#### Exercise description:
Please report how many lines in the records below contain the word "Nove", giving only that number.
== Segment start ==
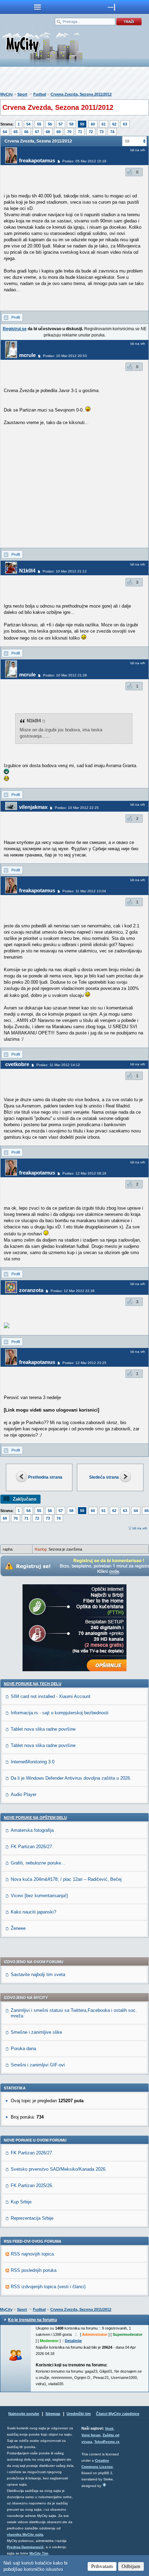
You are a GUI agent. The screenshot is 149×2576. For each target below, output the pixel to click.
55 (39, 124)
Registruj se (15, 328)
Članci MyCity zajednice (117, 2414)
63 (125, 124)
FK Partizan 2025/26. (32, 2185)
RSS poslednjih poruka (33, 2270)
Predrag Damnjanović (25, 2547)
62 (114, 124)
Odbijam (131, 2566)
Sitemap (52, 2414)
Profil (15, 317)
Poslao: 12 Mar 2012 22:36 (73, 1291)
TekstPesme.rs (107, 2442)
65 (16, 132)
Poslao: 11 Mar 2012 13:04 (84, 891)
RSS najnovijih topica (32, 2254)
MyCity (6, 94)
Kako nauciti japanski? (33, 1912)
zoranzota (31, 1290)
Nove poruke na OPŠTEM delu (35, 1817)
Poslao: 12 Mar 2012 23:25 (84, 1363)
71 (80, 132)
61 (104, 124)
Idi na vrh (139, 1528)
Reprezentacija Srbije (32, 2218)
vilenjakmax (33, 807)
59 (82, 124)
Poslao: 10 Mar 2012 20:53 (65, 356)
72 (91, 132)
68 (48, 132)
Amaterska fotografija (32, 1830)
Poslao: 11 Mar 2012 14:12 (58, 1065)
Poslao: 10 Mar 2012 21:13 (65, 571)
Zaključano (24, 1499)
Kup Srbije (21, 2201)
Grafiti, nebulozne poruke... (38, 1863)
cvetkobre (17, 1064)
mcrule (27, 355)
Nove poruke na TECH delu (32, 1684)
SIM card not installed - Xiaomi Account (50, 1696)
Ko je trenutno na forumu (32, 2319)
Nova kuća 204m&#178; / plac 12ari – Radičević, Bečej (66, 1879)
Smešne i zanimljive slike (36, 2032)
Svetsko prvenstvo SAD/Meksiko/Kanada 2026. (59, 2169)
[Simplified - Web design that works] (104, 2484)
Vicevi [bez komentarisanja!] (39, 1895)
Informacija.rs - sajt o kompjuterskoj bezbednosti (59, 1712)
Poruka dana (23, 2048)
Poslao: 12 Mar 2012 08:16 (84, 1173)
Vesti (109, 2428)
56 (50, 124)
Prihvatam (102, 2566)
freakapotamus (37, 160)
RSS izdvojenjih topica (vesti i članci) (48, 2286)
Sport (22, 94)
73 (101, 132)
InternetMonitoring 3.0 (32, 1761)
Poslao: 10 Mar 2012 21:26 (65, 675)
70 (69, 132)
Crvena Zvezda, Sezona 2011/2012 (81, 94)
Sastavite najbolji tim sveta (38, 1974)
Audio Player (23, 1794)
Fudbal (39, 94)
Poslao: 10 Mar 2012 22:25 (77, 808)
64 (5, 132)
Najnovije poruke (23, 2414)
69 (58, 132)
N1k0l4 (27, 571)
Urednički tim (79, 2414)
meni (37, 7)
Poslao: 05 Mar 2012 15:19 (84, 161)
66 (26, 132)
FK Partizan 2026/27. (32, 1846)
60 (93, 124)
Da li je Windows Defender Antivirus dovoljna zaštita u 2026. (71, 1778)
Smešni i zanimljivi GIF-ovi (38, 2064)
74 (112, 132)
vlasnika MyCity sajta (25, 2534)
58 (71, 124)
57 (61, 124)
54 (28, 124)
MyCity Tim (38, 2553)
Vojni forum (90, 2435)
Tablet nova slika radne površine (43, 1729)
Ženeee (18, 1928)
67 (37, 132)
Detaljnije (73, 2341)
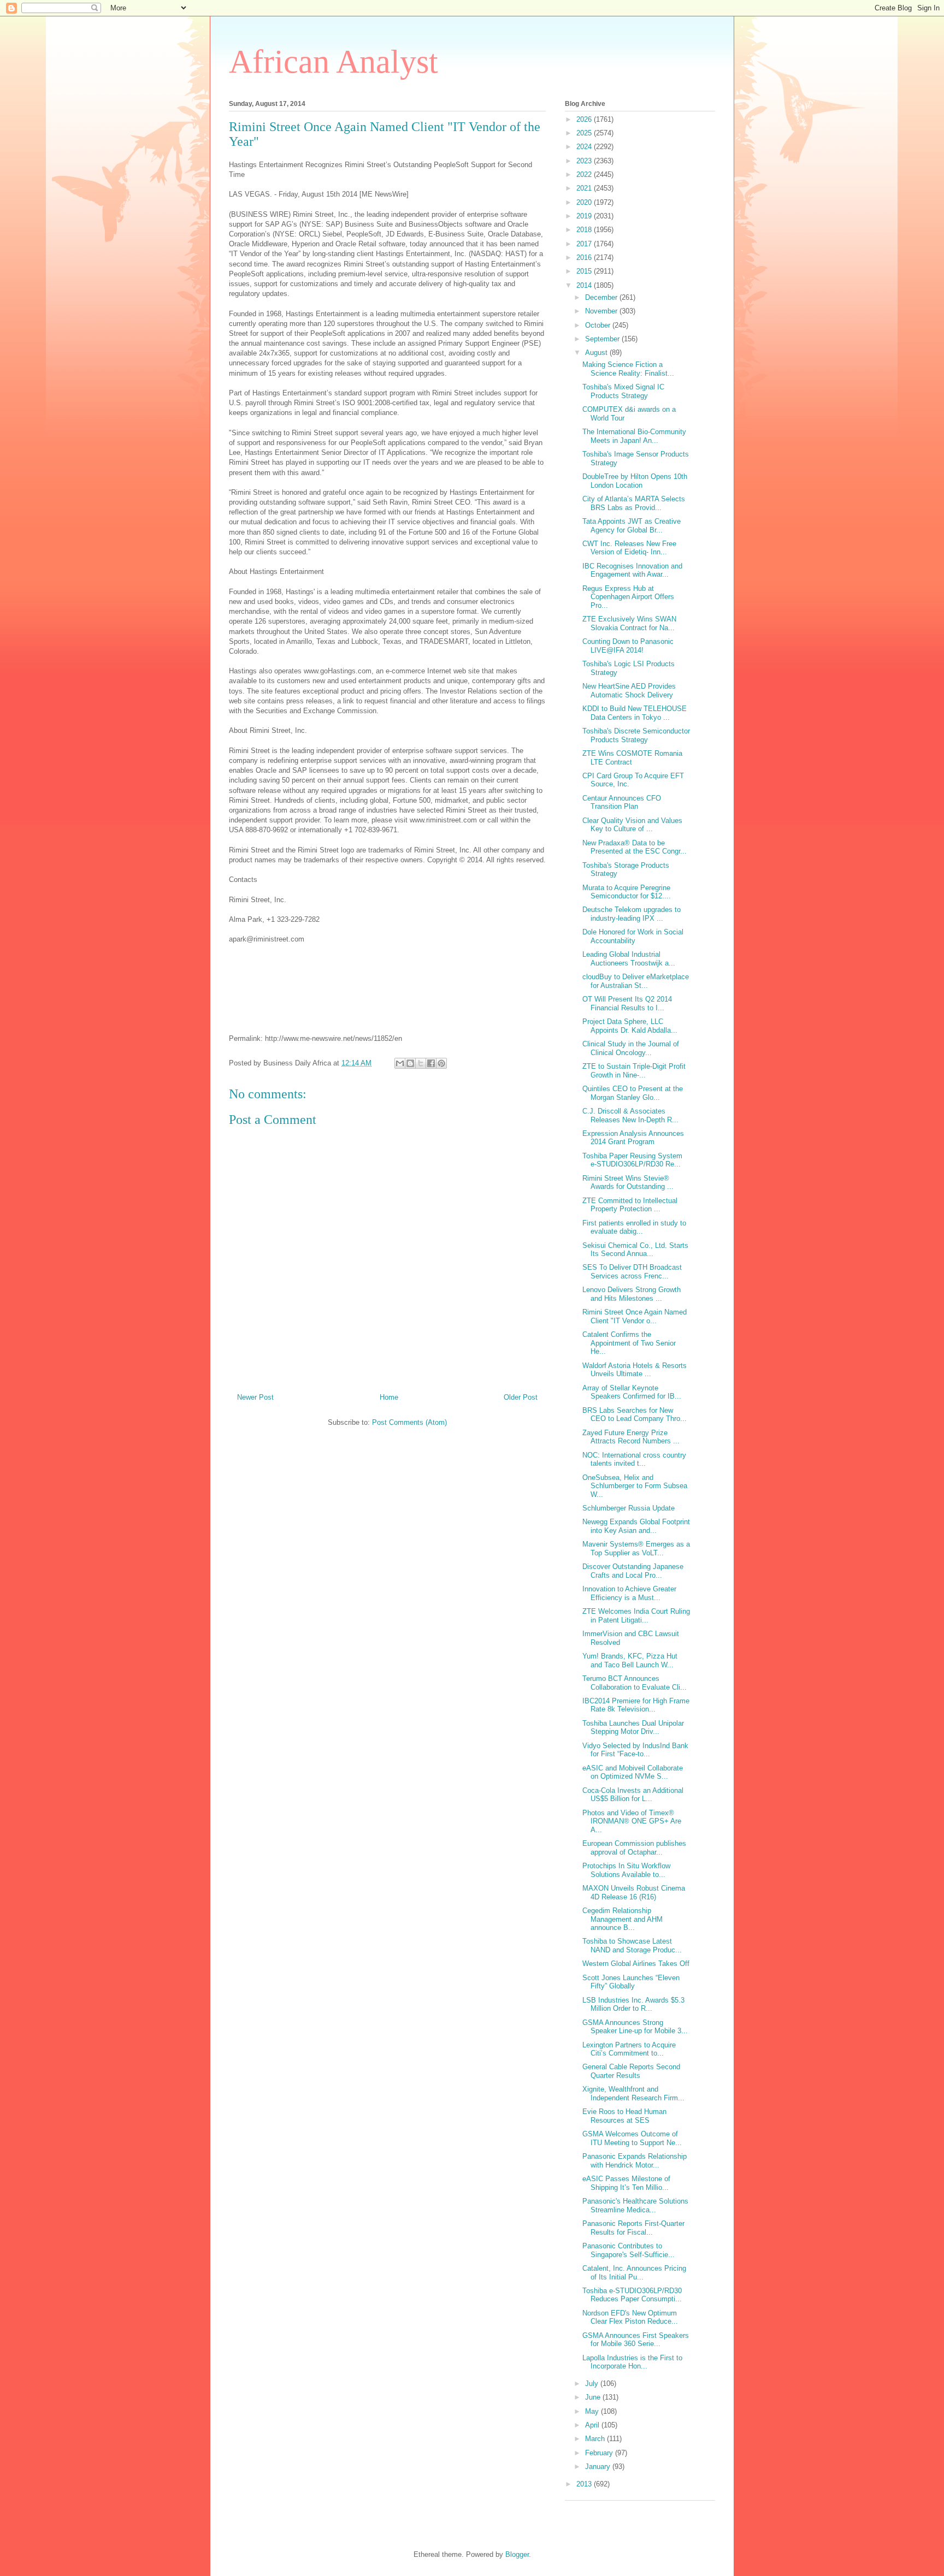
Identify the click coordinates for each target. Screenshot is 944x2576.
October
== Segment end ==
#### Solution for this exercise:
2